I was going to move when the house sold. And by move I mean I was going to find other family members to mooch off, many who have already offered. I don’t know how to illustrate how cheap I am because there isn’t really a list of set things I do. I just don’t spend money whenever possible. And I find it’s possible a lot. But now I’m at a point where I saying fuck it. I’m always saving up for some point in the future, whether it’s an emergency or my current plans to move to LA. Except it’s not really saving, it’s hoarding. I don’t have a good relationship with money. It causes me too much stress and anxiety. And I’m finding that save for money I really do want to move into my own apartment. So yes I will have to spend money. Once I’m done cringing over that I’m telling myself that this will be a positive experience for me or other happy mantras I can repeat when I freak out over money. But it will be. And I can still save money for LA. And my roommate wants to get a cat and name it Princess Sparkle. So there’s that too.

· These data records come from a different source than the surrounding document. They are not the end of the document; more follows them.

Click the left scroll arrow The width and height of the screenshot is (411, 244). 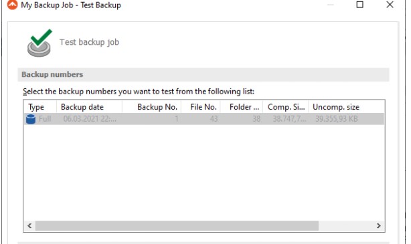click(29, 226)
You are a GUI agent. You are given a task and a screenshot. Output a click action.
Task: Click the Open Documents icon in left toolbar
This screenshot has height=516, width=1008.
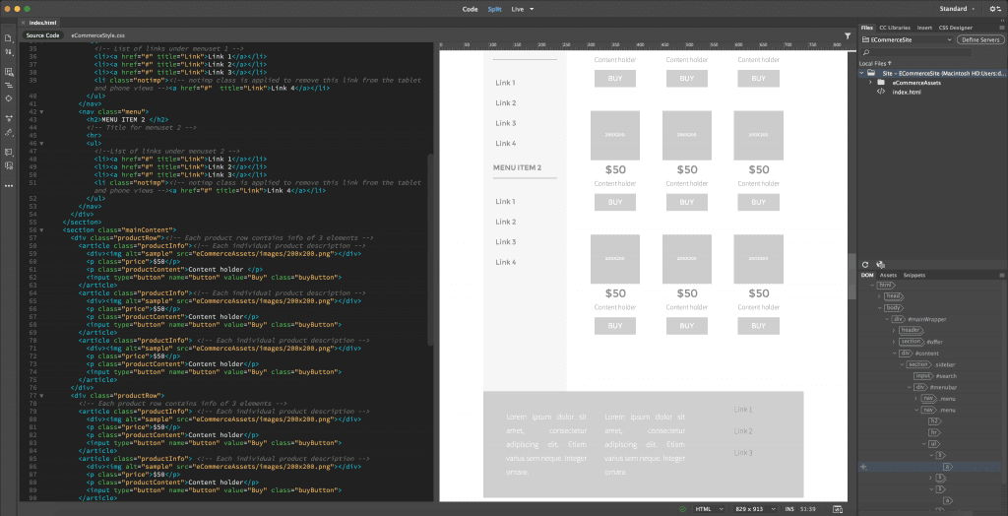(x=9, y=38)
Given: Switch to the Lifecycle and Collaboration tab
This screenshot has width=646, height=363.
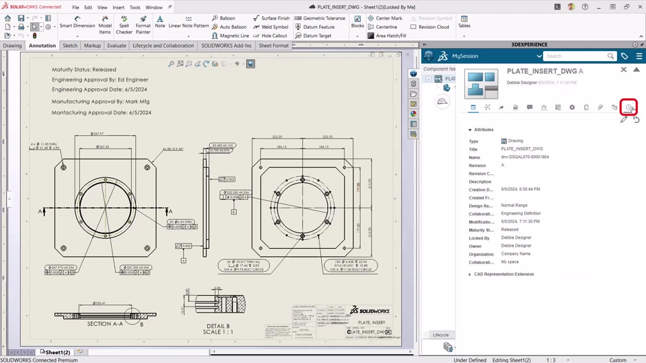Looking at the screenshot, I should point(163,46).
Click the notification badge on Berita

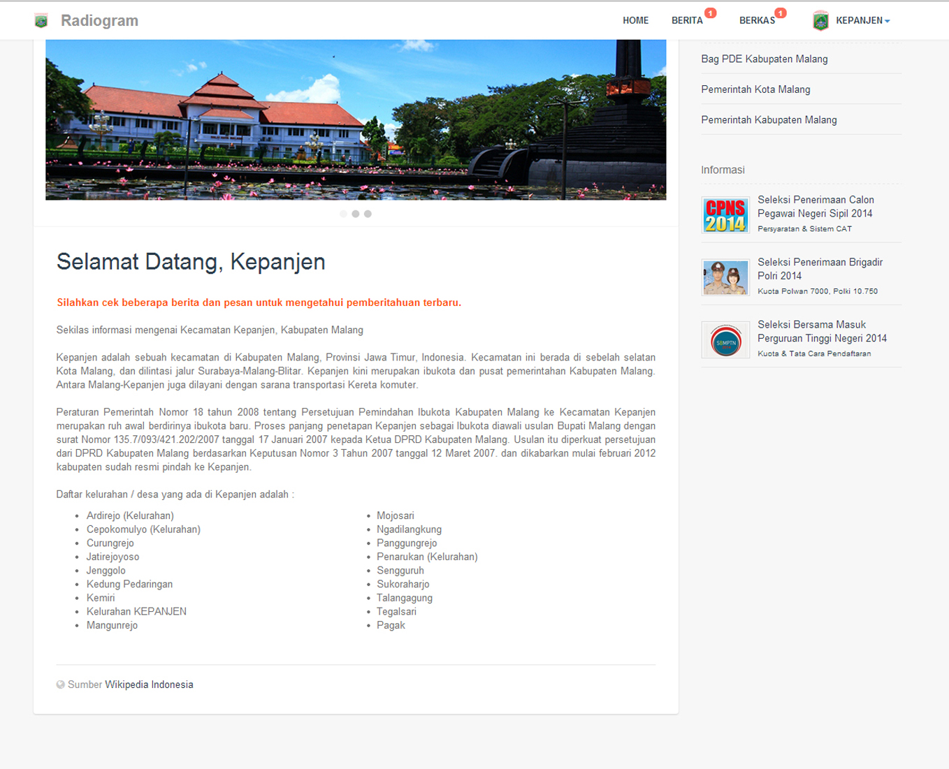pyautogui.click(x=710, y=13)
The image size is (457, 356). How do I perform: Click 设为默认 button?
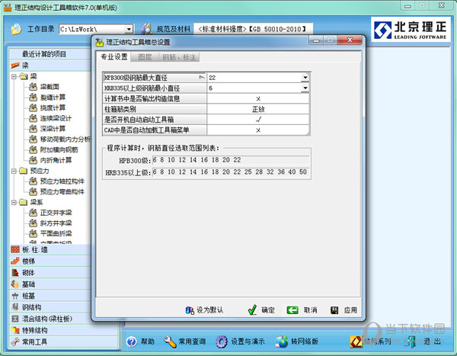204,310
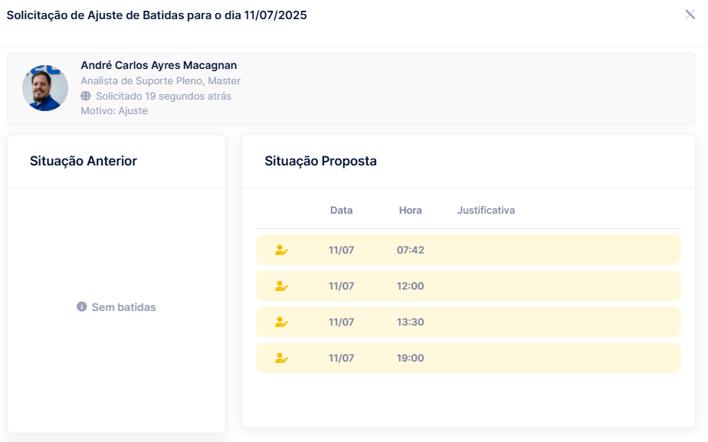This screenshot has width=708, height=442.
Task: Click the Sem batidas message
Action: coord(123,307)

A cute cat picture cures all worries.
Is it too early to start a New Year’s resolution? I’ve probably tried to use this one atleast five times in the past and I’m never serious about them anyway. It’s like how Lent used to be, I’d think of something to give up so I’d have that response when people asked but I never really did it. I’d say I was giving up pop, or chocolate, or pepperoni but really those three things were some of my main food groups when I was a kid. Plus, Sundays didn’t count so things went downhill then. I’d try for a few weeks then give up, and I cared even less about New Year’s resolutions. So while I’m not going to make it an official resolution I do aspire to stop biting my nails. I say this every few weeks, then my nails start growing out and I can’t help it. I bite them if I’m stressed, or when I’m not paying attention, or when I’m not doing anything else.

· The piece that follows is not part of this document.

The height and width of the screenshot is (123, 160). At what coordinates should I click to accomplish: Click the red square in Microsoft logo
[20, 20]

I remember in high school a girl said she could stop biting her nails when she had a role in the plays because her characters didn’t bite their nails. I had one role in senior year, Corrine. I knew Corrine was an alcoholic lesbian but nowhere in the script did it say anything about her nails. Who knows, maybe she was an alcoholic lesbian nail biter. It seemed just as likely as anything else. I tried the approach that ‘no my character didn’t do that’ but by opening night she definitely did. I’m a tiny, unassuming, generally quiet girl who usually worked backstage during shows. I came out in a short skirt, with a butterfly drawn on my chest as a tattoo, holding martini glasses. All I did was make sarcastic remarks and hit on another girl. At one point I was stroking her hair. My friends thought my performance was going to get our drama teacher fired. My grandmother said it was like no catholic school play she had seen before. No one was paying attention to my nails.
So, I don’t know how well my attempt is going to work this time. I was even biting my nails as I wrote most of this since it was on my mind. But, I’m going to try again.